Exercise directions :: Below are some entries. Copy each line that holds the string "button".

(Collected data)
-.-.-

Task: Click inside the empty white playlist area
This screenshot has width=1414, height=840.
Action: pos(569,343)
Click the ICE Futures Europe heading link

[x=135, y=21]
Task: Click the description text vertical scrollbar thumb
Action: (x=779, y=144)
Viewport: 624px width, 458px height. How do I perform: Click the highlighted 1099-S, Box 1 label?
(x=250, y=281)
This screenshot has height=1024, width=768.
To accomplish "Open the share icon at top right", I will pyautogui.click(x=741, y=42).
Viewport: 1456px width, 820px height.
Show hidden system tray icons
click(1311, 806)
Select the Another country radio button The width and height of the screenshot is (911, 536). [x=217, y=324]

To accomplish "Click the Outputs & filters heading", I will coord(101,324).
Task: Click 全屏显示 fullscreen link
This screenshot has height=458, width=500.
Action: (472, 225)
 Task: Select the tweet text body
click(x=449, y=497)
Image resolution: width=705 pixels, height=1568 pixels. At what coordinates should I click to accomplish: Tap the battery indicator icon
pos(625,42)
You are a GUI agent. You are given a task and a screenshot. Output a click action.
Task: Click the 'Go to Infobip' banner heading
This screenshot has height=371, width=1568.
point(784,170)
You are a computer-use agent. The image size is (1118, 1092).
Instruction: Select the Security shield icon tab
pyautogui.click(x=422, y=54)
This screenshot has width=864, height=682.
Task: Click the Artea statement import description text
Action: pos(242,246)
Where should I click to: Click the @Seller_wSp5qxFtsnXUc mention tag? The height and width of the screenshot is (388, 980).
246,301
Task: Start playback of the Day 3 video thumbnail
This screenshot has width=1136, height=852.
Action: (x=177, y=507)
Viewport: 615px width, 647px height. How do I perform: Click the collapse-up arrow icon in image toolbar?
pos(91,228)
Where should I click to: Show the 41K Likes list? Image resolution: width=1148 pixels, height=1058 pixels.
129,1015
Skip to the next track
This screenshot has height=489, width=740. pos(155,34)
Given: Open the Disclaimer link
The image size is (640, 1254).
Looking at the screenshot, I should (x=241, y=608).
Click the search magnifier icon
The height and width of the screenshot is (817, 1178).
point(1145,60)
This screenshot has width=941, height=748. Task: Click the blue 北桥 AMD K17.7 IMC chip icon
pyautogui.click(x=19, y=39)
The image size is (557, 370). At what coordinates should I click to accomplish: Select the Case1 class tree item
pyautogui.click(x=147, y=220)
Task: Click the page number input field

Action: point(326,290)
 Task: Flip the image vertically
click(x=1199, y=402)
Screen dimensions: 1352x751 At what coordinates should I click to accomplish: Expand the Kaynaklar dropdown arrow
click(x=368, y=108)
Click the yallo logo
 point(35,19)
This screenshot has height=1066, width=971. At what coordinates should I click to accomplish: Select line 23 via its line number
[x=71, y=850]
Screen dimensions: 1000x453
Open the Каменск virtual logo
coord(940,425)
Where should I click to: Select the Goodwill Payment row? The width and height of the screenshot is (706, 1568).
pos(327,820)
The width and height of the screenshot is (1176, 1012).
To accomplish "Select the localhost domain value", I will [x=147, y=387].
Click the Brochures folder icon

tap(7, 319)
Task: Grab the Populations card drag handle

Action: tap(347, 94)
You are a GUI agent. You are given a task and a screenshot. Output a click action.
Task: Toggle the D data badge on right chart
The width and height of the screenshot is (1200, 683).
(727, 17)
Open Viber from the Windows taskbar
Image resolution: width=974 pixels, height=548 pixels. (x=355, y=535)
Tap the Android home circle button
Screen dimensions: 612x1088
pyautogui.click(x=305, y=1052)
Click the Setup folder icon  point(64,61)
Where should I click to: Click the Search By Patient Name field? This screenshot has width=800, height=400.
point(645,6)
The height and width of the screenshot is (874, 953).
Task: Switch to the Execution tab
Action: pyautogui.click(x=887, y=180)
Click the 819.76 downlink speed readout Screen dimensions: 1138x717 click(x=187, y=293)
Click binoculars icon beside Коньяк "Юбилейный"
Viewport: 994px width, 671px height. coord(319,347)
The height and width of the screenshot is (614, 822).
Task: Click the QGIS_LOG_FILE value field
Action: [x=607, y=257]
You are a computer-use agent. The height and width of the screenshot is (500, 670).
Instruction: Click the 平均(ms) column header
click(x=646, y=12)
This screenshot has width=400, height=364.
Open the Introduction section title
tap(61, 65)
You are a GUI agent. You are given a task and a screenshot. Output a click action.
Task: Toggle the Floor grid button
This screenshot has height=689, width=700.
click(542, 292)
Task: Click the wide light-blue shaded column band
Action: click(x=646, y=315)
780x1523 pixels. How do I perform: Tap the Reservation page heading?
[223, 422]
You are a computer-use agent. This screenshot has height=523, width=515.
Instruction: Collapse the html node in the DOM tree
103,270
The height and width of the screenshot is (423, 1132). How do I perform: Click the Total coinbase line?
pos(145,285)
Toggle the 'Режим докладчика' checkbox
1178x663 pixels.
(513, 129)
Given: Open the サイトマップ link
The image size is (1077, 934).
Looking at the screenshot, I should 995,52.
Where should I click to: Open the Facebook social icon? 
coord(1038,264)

-.-.-

Written solution ::
Select the Another country radio button The width and height of the screenshot is (911, 536). [x=217, y=324]
Tap the Android home circle button
Task: Toggle the Floor grid button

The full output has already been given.